Baudouin Mouanda was born in Ouesso, Congo. He began his career in 1993 when he studied law at the University of Brazzaville. He was columnist for local newspapers before he completed his first photographic series entitled “The Aftermath of the war”. He has received prizes from Academy of Fine Arts in Kinshasa, Blachère Foundation Prize and the Young talent support from Bolloré Africa Logistics. His work has been exhibited in several international exhibitions, and he often collaborates with several magazines including Jeune Afrique, Le Monde, l’Express styles, and Zam Magazine. In this interview with 1:54, Mouanda discusses his practice in national and international contexts.
Let’s begin with the beginning. How did you decide on photography?
My interest in photography started when I was in primary school. My father was a science teacher and would bring a camera to his lessons. He would show the students how the lens worked and I would often wait behind the door attempting to catch a glimpse. I was fascinated by how the lens worked.
Due to the political conflict in Congo at the time I didn’t attend school for two years. My father – aware of my fascination – took measures, promising a camera in return for passing my exams. I wasn’t particularly interested in school at that age, and yet I knew it was the only way to have a camera so I worked hard. This also caused conflict between my father and my mother because she didn’t wish to see me with a camera; she thought that Photography would be a dishonorable profession. They even forbade me from taking the camera to school, however I disobeyed and would wake early each morning to hide my camera in a derelict building by our house.
What kind of photography interested you at the time?
During this time I would read magazines weekly particularly Paris Match, from which I learnt a lot about photography. In my final year of high school, I had a little more freedom and so took part in my first Paris Match’s competition. I was selected. I had to lie about my age as the competition was for college students only, nevertheless I ended up in the final 10 among 1500 applicants, and was further selected in 2003, 2004 and 2005.
You are perhaps best known for your enigmatic photographic series of Congolese sapeurs. What drew you to document the sartorial subculture of urban Congo?
Around 2008 I started focusing on the lives of le Sapeurs as I was interested in the role of S.A.P.E in Brazzaville. In the 1990s against the backdrop of civil war, there were no cinemas in Brazzaville, no theatres or cultural centres; everything was destroyed.
With S.A.P.E, the so-titled ‘Société des Ambianceurs et des Personnes Elégantes/ Society of Tastemakers and Elegant People’ its Sapeurs have no reason to use an exhibition space to exhibit their clothes, they express their creativity in the streets. Instead of fighting they advocate a peaceful message. The Sapeurs would irk the policemen by saying ‘you have a weapon and I don’t. But look how well dressed I am’. With people suffering from the aftermath of the war, it was an important time for the Sapeurs to go out and show people that we could be joyous for what we do have.
Could you speak about how you approach your subjects. What is it that you look for?
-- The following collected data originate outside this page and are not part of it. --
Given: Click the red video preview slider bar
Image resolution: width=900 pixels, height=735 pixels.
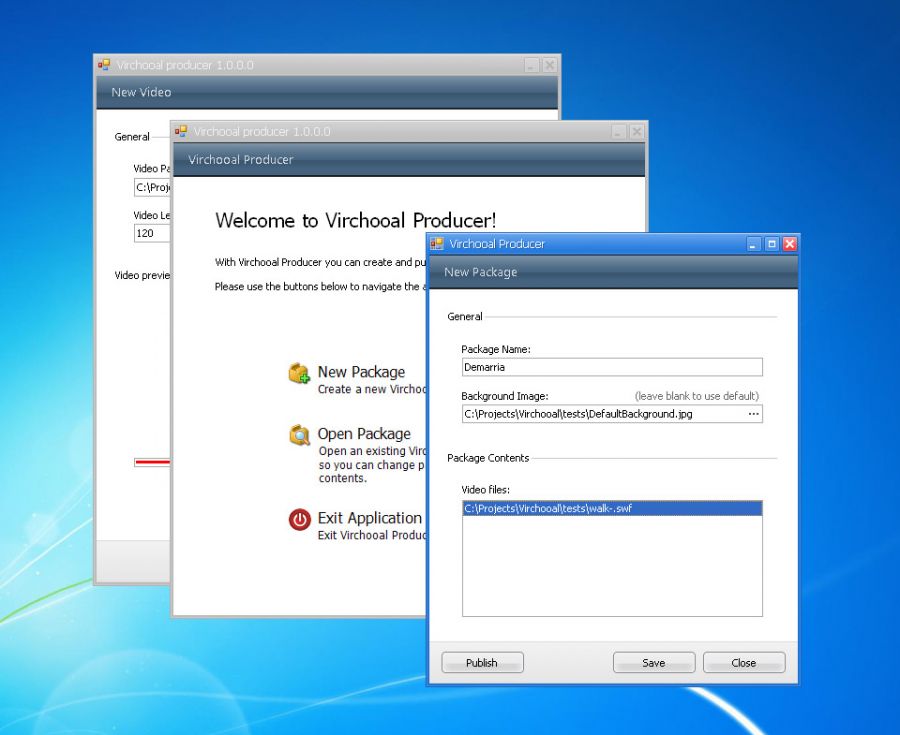Looking at the screenshot, I should click(x=152, y=462).
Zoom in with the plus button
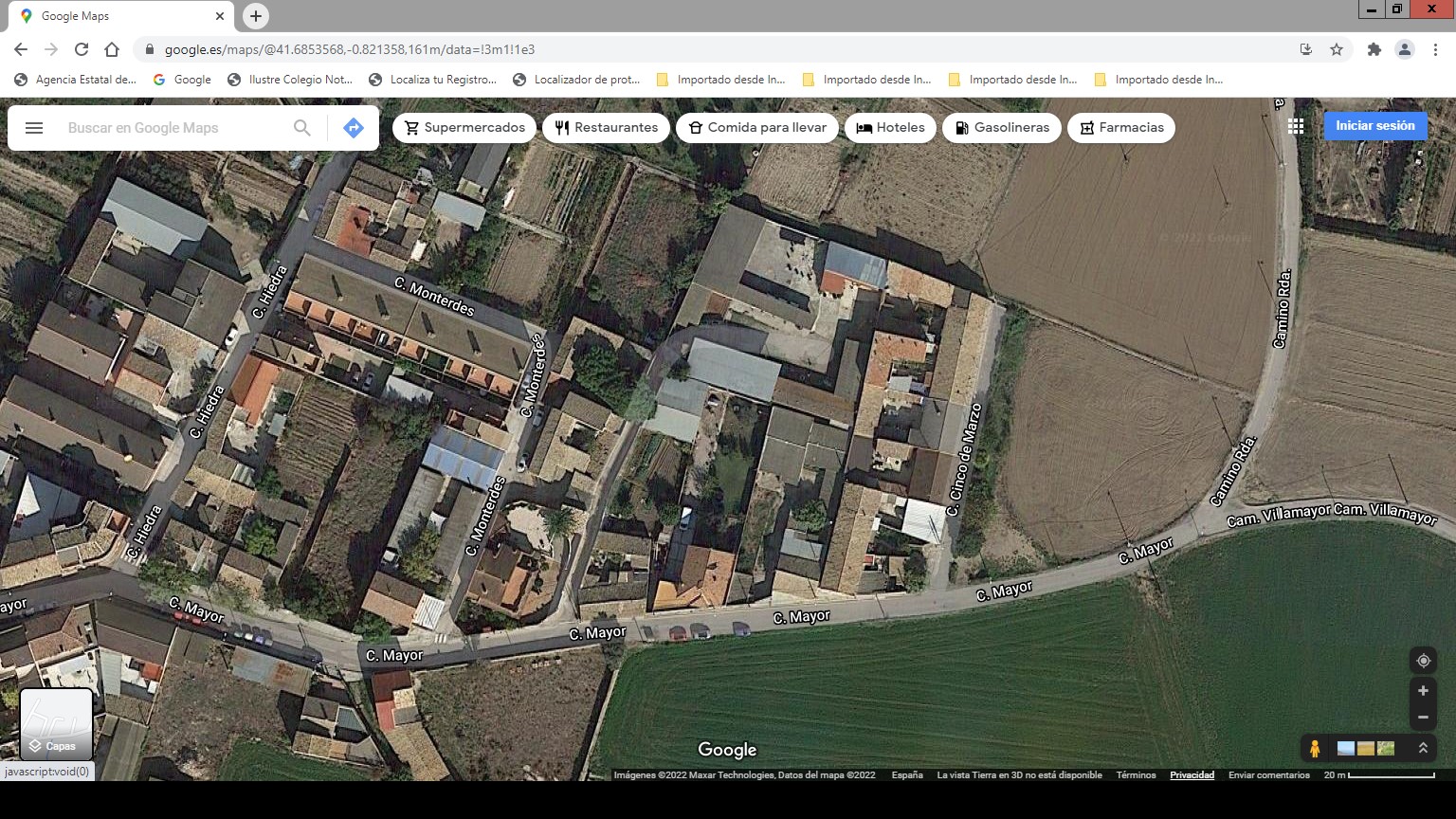 pos(1423,691)
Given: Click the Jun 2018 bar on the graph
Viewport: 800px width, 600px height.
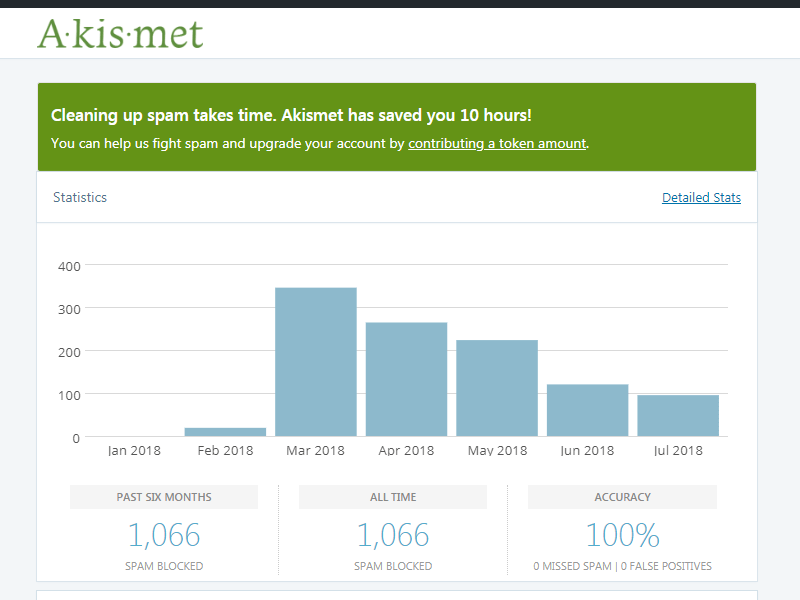Looking at the screenshot, I should [587, 410].
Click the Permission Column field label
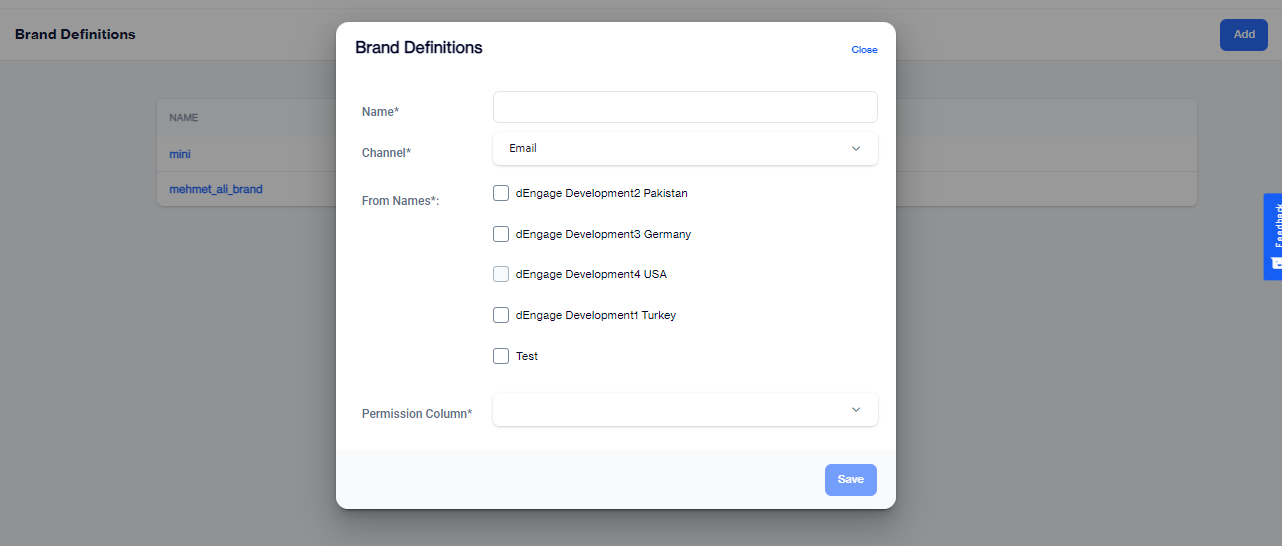 click(417, 413)
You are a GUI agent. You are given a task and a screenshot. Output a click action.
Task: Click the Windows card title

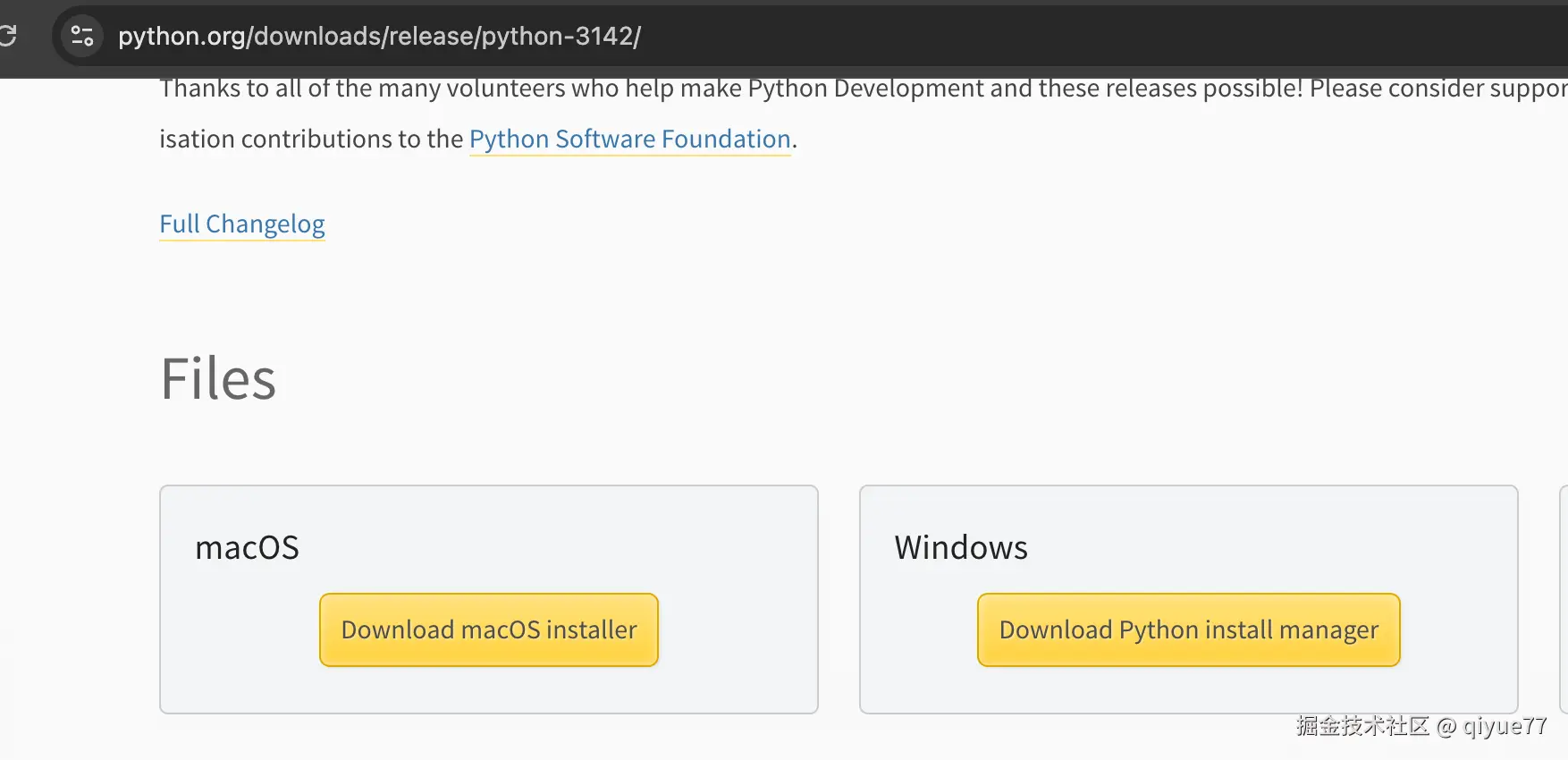click(961, 547)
My subjects derive from political and social situations, not only in Congo, but from across the world. The series I was invited to exhibit in Dakar (for the International Exhibition, Dak’Art 2014) was influenced by an event that happened to one of my friends. He was engaged, but just a few months before the wedding his fiancé renounced the engagement without justification. Not long after he walked into her at the airport with a 76-year old man, whereas she was a 23-year old woman. I’m not saying that in this situation there was no love, however I do believe that people marry without love.
Your work is offering a visual commentary on societal issues, is this always your intention?
This is how the project Congolese Dreams (2013) was born; it explores the idea of dreaming of a better life. In Africa the institution of marriage is paramount, traditionally when there is a young woman in the family everyone is waiting for this moment to arrive. It’s supposed to be a time of celebration, a momentous occasion, but nowadays I think that people are getting married more and more for unromantic reasons. With Congolese Dreams, I sought to evidence this disillusion by inviting brides to stand in refuse dumping grounds. This thereby counteracts the typical church wedding and challenges the symbolic image of purity that the wedding dress evokes.